The order should be reversed, without costs, and the motion granted on condition that within five days after the entry and service of the order to be entered hereon the defendants serve their proposed second amended answer and pay to plaintiff's attorney all costs of the action to date and ten dollars costs of motion, the cause to retain its number, date of issue and place upon the trial calendar.
Present INGRAHAM, MCLAUGHLIN, CLARKE, HOUGHTON and SCOTT, JJ.
Order reversed, without costs, and motion granted on conditions stated in opinion. Order filed.1
1 In Steward v. North Metropolitan Tramways Co., 16 Q. B. D. 556 (1886), plaintiff sued the tramway company for injuries due to its failure to keep safe the road on which it operated. After the pleadings had closed, defendant sought leave to amend its answer by setting up a contract with the local road authority shifting liability to the latter.
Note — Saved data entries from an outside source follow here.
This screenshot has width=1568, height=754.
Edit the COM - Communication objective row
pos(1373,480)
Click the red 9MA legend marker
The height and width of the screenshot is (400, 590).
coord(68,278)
The Statute of Limitations had run on an action against the road authority. Held, that leave to amend be denied.
WELDON v. NEAL.
COURT OF APPEAL. 1887.
19 Queen's Bench Division 394.
APPEAL of plaintiff from the order of the Queen's Bench Division (Field and Wills, JJ.) directing certain paragraphs of the statement of claim to be struck out.
The facts were as follows:
The plaintiff commenced an action for slander on 1st September, 1883. At the trial the judge nonsuited the plaintiff on the ground that the alleged slander was not actionable without special damage, and that the plaintiff had not alleged any special damage, and refused to give leave to amend. The plaintiff subsequently obtained from the Court of Appeal an order for a new trial with leave to amend her statement of claim. On the 6th April, 1887, she amended her statement of claim.
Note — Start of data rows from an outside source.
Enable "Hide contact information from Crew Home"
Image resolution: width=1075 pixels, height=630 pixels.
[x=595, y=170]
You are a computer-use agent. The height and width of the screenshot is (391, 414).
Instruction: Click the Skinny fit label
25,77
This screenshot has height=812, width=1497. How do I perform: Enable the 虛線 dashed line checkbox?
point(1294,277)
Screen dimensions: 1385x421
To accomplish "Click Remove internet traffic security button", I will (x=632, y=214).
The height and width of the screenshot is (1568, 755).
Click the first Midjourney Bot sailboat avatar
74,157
The statement of claim as amended set up in addition to the claim for slander fresh claims in respect of assault, false imprisonment and other causes of action, which at the time of such amendment were barred by the Statute of Limitations, although not barred at the date of the writ.
The Divisional Court ordered the paragraphs stating such fresh causes of action to be struck out on the ground that amendments ought not to be allowed which would deprive the defendant of the benefit of the Statute of Limitations.
LORD ESHER, M.R. We must act on the settled rule of practice, which is that amendments are not admissible when they prejudice the rights of the opposite party as existing at the date of such amendments. If an amendment were allowed setting up a cause of action, which, if the writ were issued in respect thereof at the date of the amendment, would be barred by the Statute of Limitations, it would be allowing the plaintiff to take advantage of her former writ to defeat the statute and taking away an existing right from the defendant, a proceeding which, as a general rule, would be, in my opinion, improper and unjust. Under very peculiar circumstances the Court might perhaps have power to allow such an amendment, but certainly as a general rule it will not do so.
This case comes within that rule of practice, and there are no peculiar circumstances of any sort to constitute it an exception to such rule. For these reasons I think the order of the Divisional Court was right and should be affirmed.
LINDLEY, L. J. I am of the same opinion. I do not think it would be just to the defendant to allow these amendments, the effect of which would be to deprive him of his defence under the Statute of Limitations.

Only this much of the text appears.